Cross-Asset Picture Reflects Positive Reaction to Chinese Data:

A quick look across asset classes this morning shows that traders are reacting positively to the weekend developments out of China. While most Chinese markets are closed this week for the National Day holiday, the Hang Seng Index (HSI) traded higher ~1.2% over night, while the Hang Seng China Enterprises Index (HSCEI) gained ~1.0%. The Australian Dollar (AUDUSD) – often used as a measure for Chinese market sentiment as China is Australia’s largest trading partner – has been inching higher since the open of FX trading on Sunday. Commodities, which are closely tied to Chinese economic activity, portray similar strength this morning as crude oil, gold and silver futures all trade in positive territory.

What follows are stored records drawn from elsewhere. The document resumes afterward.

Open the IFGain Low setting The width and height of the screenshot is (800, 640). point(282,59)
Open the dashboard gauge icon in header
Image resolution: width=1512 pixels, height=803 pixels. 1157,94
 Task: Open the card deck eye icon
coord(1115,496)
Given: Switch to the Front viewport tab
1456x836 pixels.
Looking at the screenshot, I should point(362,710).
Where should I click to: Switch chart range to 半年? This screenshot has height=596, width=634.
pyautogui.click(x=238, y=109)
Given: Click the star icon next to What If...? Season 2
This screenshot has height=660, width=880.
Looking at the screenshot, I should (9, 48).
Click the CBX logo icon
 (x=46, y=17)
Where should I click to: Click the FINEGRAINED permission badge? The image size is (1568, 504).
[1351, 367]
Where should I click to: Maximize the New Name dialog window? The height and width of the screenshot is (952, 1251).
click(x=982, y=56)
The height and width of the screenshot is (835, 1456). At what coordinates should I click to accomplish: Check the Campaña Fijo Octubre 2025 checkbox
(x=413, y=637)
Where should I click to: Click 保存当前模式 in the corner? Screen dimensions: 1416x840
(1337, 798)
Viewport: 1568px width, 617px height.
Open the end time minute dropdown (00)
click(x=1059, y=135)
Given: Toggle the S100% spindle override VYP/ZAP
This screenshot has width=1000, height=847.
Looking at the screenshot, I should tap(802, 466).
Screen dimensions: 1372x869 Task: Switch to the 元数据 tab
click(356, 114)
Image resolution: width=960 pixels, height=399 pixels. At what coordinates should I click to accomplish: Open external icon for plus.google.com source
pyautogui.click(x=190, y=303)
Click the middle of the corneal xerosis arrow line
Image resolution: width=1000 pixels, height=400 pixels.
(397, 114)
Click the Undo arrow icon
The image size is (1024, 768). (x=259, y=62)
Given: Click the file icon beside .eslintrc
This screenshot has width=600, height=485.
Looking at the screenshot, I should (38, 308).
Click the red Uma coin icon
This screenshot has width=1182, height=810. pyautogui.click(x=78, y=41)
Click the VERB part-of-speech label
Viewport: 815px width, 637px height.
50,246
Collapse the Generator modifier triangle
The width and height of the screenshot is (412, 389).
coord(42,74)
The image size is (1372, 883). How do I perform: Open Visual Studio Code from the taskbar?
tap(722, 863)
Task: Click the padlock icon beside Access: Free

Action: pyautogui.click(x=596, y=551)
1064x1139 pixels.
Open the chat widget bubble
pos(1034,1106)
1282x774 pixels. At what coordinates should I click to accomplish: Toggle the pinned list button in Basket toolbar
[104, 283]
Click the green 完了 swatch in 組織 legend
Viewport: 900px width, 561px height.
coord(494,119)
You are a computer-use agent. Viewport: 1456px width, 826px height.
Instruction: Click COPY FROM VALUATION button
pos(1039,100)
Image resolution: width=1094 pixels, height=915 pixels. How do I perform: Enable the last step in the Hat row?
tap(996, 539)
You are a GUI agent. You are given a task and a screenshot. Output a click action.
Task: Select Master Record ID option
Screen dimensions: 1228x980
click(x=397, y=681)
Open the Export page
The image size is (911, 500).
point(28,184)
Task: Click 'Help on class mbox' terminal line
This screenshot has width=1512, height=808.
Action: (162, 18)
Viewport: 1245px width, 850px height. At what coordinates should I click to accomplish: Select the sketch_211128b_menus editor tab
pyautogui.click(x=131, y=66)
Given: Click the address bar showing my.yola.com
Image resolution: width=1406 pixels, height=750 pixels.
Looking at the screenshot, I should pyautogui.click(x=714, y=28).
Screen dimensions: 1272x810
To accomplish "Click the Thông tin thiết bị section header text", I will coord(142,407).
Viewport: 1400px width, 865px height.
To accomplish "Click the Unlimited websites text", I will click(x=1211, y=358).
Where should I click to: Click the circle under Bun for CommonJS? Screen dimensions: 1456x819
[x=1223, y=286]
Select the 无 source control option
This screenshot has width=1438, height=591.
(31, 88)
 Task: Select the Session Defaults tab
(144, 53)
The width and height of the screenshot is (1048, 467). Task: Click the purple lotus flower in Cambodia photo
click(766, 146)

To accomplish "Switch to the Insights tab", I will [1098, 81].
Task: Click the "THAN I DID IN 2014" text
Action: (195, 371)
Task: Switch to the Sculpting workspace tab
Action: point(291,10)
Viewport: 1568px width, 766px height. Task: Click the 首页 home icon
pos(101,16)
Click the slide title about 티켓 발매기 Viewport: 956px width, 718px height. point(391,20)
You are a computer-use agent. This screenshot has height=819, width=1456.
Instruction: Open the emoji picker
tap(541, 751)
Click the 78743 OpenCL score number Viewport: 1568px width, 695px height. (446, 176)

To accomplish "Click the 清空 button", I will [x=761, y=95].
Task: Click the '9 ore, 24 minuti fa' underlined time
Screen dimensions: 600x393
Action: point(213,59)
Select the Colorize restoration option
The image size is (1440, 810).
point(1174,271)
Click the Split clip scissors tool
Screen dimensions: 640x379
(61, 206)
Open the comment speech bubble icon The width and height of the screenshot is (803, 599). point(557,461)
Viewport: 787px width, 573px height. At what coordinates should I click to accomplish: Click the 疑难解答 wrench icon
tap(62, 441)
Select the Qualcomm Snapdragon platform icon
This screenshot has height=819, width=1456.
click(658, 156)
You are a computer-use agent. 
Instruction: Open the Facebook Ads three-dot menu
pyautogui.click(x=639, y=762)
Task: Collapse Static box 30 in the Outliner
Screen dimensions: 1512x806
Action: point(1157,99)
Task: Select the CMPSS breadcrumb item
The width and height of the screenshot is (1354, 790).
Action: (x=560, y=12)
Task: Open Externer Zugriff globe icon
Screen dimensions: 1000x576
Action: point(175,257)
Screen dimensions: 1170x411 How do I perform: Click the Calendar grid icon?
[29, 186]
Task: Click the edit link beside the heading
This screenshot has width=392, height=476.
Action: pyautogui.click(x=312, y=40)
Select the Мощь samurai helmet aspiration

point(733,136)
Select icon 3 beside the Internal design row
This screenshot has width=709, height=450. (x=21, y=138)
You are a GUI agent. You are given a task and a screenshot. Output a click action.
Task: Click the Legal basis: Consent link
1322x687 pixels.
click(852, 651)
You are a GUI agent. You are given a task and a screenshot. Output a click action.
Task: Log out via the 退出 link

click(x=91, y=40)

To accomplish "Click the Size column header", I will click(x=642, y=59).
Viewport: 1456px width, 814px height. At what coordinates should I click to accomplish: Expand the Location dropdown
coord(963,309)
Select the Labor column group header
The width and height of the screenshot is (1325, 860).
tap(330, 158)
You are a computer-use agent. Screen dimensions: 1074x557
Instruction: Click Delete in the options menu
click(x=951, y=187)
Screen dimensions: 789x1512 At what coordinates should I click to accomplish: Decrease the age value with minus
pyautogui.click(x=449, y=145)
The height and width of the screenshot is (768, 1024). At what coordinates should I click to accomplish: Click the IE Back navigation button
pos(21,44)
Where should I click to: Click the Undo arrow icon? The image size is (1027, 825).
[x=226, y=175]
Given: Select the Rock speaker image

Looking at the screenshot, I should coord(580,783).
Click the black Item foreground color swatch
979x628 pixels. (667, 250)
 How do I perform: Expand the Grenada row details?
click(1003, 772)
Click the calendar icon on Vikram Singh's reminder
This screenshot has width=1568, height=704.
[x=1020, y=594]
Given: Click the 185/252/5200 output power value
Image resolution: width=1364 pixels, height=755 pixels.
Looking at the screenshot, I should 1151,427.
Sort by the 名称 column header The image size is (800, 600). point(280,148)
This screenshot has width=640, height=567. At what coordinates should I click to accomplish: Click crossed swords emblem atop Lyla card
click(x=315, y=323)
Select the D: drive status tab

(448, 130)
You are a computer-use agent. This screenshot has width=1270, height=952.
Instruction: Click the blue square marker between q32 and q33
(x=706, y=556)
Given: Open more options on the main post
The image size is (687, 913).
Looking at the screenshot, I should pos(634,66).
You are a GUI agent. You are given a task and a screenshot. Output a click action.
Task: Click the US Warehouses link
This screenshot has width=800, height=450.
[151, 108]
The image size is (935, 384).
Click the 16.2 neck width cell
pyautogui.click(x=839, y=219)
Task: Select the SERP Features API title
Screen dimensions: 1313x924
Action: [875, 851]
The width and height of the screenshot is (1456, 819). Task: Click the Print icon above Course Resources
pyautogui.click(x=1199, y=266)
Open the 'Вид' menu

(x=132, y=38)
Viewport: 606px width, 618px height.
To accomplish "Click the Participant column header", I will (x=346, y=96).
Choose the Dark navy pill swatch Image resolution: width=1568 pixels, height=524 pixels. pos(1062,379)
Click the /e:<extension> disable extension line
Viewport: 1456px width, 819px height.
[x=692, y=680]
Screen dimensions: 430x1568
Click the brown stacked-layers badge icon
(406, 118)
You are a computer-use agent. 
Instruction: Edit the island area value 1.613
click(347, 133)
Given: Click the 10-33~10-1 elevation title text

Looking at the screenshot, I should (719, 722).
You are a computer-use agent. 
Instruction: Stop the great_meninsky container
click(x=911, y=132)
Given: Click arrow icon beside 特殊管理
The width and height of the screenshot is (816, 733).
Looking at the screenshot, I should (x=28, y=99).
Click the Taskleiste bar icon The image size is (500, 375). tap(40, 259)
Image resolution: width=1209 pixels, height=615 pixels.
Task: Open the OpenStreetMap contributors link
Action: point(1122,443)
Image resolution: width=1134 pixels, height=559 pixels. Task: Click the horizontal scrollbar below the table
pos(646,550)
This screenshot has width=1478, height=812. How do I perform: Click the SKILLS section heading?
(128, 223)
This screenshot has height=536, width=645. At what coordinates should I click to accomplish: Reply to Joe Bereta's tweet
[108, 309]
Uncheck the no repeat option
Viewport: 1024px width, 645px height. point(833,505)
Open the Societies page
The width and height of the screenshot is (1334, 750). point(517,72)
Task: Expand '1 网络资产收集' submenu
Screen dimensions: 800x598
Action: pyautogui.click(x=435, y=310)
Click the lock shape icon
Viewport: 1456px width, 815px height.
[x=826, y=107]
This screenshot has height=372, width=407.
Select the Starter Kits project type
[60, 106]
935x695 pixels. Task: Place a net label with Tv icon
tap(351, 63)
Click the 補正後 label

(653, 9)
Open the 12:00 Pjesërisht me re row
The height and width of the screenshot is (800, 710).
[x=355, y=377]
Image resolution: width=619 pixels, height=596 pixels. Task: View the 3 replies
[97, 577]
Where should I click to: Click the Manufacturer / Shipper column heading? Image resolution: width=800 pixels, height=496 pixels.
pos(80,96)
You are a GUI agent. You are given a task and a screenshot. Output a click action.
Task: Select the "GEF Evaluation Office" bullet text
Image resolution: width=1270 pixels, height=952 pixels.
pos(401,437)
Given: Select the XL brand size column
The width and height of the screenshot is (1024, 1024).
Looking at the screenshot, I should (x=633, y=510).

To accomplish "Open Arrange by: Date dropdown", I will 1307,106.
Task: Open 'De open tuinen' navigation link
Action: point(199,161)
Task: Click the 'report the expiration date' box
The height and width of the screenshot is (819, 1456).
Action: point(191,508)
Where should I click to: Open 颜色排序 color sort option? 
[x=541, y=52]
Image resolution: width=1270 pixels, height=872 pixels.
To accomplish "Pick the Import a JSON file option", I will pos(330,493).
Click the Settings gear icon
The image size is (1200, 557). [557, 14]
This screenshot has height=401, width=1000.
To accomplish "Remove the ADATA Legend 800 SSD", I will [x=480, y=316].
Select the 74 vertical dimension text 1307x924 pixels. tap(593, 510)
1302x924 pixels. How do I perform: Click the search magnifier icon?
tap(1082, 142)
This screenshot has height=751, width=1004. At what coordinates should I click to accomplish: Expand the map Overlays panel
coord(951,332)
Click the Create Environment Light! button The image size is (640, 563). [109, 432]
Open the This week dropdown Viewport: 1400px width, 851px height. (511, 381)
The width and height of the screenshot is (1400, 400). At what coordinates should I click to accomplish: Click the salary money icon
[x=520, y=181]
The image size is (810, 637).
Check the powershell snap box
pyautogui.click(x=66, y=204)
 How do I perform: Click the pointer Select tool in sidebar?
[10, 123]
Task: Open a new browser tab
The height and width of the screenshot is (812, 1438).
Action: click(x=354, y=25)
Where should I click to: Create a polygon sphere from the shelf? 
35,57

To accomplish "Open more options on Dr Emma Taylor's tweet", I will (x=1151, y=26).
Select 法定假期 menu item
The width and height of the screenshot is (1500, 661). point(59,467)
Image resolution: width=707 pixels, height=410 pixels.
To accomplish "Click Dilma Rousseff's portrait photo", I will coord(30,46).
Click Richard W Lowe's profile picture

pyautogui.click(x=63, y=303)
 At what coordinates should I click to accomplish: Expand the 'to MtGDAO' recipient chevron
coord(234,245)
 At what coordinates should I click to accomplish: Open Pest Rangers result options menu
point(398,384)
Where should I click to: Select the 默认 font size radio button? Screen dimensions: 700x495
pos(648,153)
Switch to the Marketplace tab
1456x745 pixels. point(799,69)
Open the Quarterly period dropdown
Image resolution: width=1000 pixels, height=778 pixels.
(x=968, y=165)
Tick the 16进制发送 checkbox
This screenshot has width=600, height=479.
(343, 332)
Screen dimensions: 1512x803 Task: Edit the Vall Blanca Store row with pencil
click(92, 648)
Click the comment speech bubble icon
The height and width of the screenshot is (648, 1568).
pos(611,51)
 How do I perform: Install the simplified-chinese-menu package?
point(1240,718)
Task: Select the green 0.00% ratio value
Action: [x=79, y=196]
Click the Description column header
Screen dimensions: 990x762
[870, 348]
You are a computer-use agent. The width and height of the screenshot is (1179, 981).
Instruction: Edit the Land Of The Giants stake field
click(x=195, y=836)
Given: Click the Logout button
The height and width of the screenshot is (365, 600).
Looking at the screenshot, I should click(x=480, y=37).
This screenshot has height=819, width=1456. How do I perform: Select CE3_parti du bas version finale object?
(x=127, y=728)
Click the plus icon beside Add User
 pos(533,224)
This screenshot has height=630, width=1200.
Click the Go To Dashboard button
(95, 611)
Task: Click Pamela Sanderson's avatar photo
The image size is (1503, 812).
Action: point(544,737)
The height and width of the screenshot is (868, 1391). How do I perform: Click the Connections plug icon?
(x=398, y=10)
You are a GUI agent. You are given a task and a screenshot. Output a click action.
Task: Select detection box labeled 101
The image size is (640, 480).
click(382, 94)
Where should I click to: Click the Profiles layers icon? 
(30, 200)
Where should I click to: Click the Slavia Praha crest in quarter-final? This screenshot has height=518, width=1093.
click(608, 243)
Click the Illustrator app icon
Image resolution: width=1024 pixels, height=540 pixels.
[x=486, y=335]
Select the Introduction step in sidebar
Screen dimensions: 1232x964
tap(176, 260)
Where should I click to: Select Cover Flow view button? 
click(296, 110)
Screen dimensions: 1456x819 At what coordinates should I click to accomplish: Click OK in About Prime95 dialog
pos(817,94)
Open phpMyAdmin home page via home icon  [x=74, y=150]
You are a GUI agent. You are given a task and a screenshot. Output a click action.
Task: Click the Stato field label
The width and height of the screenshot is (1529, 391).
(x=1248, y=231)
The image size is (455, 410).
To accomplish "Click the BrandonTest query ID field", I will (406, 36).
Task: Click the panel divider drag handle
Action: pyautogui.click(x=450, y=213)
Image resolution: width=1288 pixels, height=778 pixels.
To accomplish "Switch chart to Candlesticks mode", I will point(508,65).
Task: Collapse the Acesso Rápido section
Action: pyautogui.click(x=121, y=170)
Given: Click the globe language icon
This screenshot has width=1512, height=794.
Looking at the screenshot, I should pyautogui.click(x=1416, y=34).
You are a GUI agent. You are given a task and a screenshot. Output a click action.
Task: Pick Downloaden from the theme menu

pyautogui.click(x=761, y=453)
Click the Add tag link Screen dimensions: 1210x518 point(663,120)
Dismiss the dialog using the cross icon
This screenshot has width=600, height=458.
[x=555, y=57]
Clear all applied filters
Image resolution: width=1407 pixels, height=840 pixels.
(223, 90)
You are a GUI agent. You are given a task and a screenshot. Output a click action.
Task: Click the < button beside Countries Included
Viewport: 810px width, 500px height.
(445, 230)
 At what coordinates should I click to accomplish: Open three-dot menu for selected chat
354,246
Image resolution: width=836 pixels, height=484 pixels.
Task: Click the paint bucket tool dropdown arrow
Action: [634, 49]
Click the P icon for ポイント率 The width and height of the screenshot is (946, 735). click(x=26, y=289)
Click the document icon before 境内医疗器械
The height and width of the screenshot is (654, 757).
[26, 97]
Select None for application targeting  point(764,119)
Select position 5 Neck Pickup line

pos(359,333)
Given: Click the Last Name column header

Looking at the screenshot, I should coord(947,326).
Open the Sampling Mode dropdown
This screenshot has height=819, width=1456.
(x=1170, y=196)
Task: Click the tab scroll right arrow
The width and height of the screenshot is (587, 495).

Trade Suggestions: Position for Upside in FXI

Improving Chinese manufacturing and services activity together with the IMF’s acceptance of the Yuan as a reserve currency provides “rocket-fuel” for Chinese equities at the start of the fourth quarter of 2016. PMI data over the weekend showed that the greatest amount of optimism came from large-cap businesses in China. Additionally, the growth in China’s services sector is picking up. Therefore, establishing long positions in a product that combines the large-cap and services-sector aspects is preferable.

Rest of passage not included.